On travaille souvent en groupe – et les groupes aussi sont très variés. Il y a une grande diversité d’histoires personnelles parmi les étudiants de ce Certificat ; une grande diversité de contextes culturels, d’âge (de moins de 20 ans à plus de 70) : c’est comme si on était tout un petit village, où se retrouvent toutes les générations. On échange, on mange ensemble, on parle de nos vécus ; ce sont des moments importants et qui ajoutent quelque chose, qui permettent de se parler en vérité. À Al Mowafaqa, je sens que je grandis ; que je vis là une étape de ma vie dont je sortirai avec un beau bagage. J’entends des témoignages de participants qui sont des gens engagés (pour les droits de l’homme, pour les réfugiés…), et qui apprennent ici des choses qu’ils pourront mettre directement en lien avec leur engagement. Je suis aussi touchée par le parcours de personnes que je rencontre, et qui ont donné toute leur vie à l’Église, des pasteurs, des frères ou des sœurs… Je sens véritablement ici que nous sommes tous ensemble le corps de Christ, tout en étant tous très différents.

Tous différents, mais marchant dans la même direction © Ewa pour Défap

Que vous apporte cette expérience à titre personnel ?

Sur le plan universitaire, les cours suivis ici me permettent de valider mon quatrième semestre. Et j’ai aussi décidé de suivre deux cours supplémentaires et de faire un mémoire pour valider la totalité du Certificat Al Mowafaqa. J’ai pris confiance pour parler en public : pour moi, ce passage à Al Mowafaqa, c’est comme une porte qui s’ouvre.

Le matin, nous avons un temps de prière : un membre du groupe choisit de raconter une histoire biblique. Pour ma part, j’ai proposé un clin d’œil artistique, et les autres étudiants m’y ont encouragée, connaissant mon parcours. J’ai choisi une thématique : la différence entre un vagabond, qui va sans but, et un pèlerin, qui marche avec Dieu et se laisse guider. Pour l’illustrer, j’ai pris l’empreinte des pieds de chaque participant. Je me suis retrouvée avec les empreintes d’une trentaine de pieds, qui m’ont servi à illustrer le fait que nous marchons tous dans la même direction. Venus de différents milieux, issus de différentes théologies, nous allons vers le même but… J’ai aussi été invitée par l’Institut à faire un témoignage artistique le 2 mai, pour montrer comment je parle de ma foi à travers mon art.

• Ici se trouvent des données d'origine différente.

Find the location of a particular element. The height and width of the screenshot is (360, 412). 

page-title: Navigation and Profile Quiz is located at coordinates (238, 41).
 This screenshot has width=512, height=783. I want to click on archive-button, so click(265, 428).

J’apprécie énormément d’étudier des sujets comme le dialogue islamo-chrétien ou l’histoire de l’islam, d’apprendre l’arabe, dans un pays de culture musulmane : on a tellement besoin aujourd’hui d’apprendre à nouer ou à rétablir le dialogue, à respecter l’autre… Et venir faire ces études ici, au Maroc, en m’éloignant de ma vie quotidienne, me permet de prendre de la distance par rapport à ma propre vie et à mon propre parcours. C’est toujours bien de s’éloigner ainsi, pour mieux voir dans quelle direction on aimerait aller. Je me rends compte aussi de l’étendue des choses que je ne connais pas encore ; et qu’il est important de s’accorder la liberté de dire : je ne sais pas. On peut apprendre toute la vie à condition de ne pas être figé, et d’accepter de s’ouvrir à des choses nouvelles ; mais pour autant, il ne faut pas oublier qui l’on est, d’où l’on vient et ce que l’on peut apporter aux autres.

Que pourriez-vous dire à un étudiant français pour l’encourager à venir à l’Institut œcuménique de théologie Al Mowafaqa ?

Je lui dirais qu’ici, il ne va pas découvrir seulement un pays et une culture, mais aussi se découvrir lui-même. Pour marcher sur l’eau, il faut d’abord sortir du bateau. Très souvent, on attend des miracles dans sa vie, mais sans être prêt à prendre des risques. On ne peut pas passer sa vie à aller toujours tout droit ; il faut prendre le temps d’aller à droite ou à gauche pour découvrir.